Stored data
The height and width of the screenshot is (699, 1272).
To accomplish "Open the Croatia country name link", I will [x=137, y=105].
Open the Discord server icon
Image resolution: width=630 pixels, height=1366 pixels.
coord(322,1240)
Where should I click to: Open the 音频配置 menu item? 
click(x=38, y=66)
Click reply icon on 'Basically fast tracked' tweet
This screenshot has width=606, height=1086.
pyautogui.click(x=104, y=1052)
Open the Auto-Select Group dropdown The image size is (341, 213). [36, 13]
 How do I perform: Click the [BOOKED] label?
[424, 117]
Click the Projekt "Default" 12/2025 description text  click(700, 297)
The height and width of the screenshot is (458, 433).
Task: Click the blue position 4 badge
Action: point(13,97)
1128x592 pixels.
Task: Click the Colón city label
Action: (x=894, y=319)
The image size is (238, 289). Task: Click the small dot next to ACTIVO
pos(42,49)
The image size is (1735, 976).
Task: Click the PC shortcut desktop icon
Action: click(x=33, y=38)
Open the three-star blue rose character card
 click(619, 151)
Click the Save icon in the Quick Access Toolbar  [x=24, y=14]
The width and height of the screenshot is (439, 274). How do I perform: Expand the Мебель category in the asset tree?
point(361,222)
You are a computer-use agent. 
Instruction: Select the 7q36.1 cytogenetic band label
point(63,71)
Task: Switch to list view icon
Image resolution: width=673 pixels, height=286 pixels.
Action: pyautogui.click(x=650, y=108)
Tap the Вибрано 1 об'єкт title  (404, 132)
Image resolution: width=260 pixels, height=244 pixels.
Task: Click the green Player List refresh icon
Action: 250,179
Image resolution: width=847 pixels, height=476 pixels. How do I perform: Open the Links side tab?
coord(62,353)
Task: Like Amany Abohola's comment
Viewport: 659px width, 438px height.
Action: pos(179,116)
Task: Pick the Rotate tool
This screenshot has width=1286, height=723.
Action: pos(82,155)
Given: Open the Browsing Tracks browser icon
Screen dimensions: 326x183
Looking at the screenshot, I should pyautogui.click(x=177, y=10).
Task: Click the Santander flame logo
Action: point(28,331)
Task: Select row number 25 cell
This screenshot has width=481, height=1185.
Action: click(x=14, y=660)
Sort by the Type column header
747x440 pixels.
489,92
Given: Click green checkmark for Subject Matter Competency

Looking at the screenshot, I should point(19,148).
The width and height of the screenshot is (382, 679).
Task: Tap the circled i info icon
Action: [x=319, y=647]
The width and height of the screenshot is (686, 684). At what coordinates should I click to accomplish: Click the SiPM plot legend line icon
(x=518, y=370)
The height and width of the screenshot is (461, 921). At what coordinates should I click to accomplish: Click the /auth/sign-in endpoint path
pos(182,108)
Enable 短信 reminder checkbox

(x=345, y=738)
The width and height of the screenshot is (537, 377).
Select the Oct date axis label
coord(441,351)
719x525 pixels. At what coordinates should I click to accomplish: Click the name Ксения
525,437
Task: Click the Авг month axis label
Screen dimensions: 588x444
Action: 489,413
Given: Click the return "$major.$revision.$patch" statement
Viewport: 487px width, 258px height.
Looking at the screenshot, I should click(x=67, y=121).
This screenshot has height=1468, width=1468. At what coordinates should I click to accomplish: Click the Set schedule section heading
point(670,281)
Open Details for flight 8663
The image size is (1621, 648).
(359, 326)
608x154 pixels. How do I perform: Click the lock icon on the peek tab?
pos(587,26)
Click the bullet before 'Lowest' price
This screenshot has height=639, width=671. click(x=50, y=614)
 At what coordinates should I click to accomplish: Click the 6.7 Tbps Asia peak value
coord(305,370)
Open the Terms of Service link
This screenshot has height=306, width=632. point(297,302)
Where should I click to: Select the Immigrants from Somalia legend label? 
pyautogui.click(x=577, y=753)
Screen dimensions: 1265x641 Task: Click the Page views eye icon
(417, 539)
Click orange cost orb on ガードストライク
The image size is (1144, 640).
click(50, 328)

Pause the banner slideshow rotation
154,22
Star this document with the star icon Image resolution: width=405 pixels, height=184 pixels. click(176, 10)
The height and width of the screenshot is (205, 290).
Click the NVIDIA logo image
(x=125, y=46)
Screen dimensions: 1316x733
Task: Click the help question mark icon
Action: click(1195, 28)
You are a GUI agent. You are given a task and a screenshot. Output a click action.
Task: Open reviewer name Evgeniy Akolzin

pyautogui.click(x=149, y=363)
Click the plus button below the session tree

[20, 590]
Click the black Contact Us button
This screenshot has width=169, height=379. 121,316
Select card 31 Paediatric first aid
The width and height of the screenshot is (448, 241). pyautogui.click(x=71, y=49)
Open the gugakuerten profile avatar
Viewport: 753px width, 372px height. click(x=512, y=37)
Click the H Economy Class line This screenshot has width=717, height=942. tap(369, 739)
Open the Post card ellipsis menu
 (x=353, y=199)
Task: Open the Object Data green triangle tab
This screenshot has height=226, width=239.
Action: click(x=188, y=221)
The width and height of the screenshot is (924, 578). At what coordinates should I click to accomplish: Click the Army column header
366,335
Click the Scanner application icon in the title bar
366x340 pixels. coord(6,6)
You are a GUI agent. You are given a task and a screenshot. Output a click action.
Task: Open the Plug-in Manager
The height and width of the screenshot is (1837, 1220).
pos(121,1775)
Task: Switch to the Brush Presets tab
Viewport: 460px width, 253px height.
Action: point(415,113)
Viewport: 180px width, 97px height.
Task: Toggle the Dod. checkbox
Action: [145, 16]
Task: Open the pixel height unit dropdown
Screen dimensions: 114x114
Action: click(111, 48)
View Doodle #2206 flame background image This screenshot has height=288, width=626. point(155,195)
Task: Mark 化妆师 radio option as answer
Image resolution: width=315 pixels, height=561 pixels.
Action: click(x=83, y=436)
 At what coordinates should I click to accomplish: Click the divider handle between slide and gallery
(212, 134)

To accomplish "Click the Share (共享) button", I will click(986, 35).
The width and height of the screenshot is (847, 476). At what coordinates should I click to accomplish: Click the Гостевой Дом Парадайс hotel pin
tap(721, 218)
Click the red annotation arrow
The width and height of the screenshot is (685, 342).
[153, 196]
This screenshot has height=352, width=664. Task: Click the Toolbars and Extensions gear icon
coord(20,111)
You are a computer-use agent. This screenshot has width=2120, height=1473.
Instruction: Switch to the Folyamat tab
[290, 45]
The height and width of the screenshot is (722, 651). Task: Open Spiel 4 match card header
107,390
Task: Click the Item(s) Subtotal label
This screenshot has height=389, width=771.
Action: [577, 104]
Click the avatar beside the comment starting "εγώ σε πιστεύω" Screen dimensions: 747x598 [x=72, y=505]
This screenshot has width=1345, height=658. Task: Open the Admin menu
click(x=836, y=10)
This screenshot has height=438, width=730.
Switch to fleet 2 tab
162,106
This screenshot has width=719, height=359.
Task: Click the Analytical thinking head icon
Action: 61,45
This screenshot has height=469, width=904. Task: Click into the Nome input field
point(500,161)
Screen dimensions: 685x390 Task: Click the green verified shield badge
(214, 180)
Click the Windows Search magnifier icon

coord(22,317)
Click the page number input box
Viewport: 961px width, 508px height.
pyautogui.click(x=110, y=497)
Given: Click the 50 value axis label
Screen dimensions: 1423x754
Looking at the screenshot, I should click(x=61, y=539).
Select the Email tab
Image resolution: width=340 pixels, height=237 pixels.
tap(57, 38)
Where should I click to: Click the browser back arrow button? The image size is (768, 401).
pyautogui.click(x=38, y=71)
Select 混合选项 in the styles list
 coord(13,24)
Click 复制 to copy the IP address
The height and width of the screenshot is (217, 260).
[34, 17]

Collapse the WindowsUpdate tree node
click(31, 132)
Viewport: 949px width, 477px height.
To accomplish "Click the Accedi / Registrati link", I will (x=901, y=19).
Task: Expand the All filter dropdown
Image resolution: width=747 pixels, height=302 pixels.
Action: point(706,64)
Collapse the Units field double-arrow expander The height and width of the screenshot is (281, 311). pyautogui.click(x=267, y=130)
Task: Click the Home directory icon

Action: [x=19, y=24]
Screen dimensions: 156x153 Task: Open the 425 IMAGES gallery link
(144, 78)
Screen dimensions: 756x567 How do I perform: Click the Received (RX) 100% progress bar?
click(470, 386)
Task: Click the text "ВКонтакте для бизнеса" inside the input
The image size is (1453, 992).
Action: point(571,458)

▶ [Work to be completed] Retrieve all lines from the data that contain the string "dropdown".

▶ [Answer to this exercise]
Open the Auto-Select Group dropdown The image size is (341, 213). [36, 13]
Task: Open the pixel height unit dropdown
Task: Expand the All filter dropdown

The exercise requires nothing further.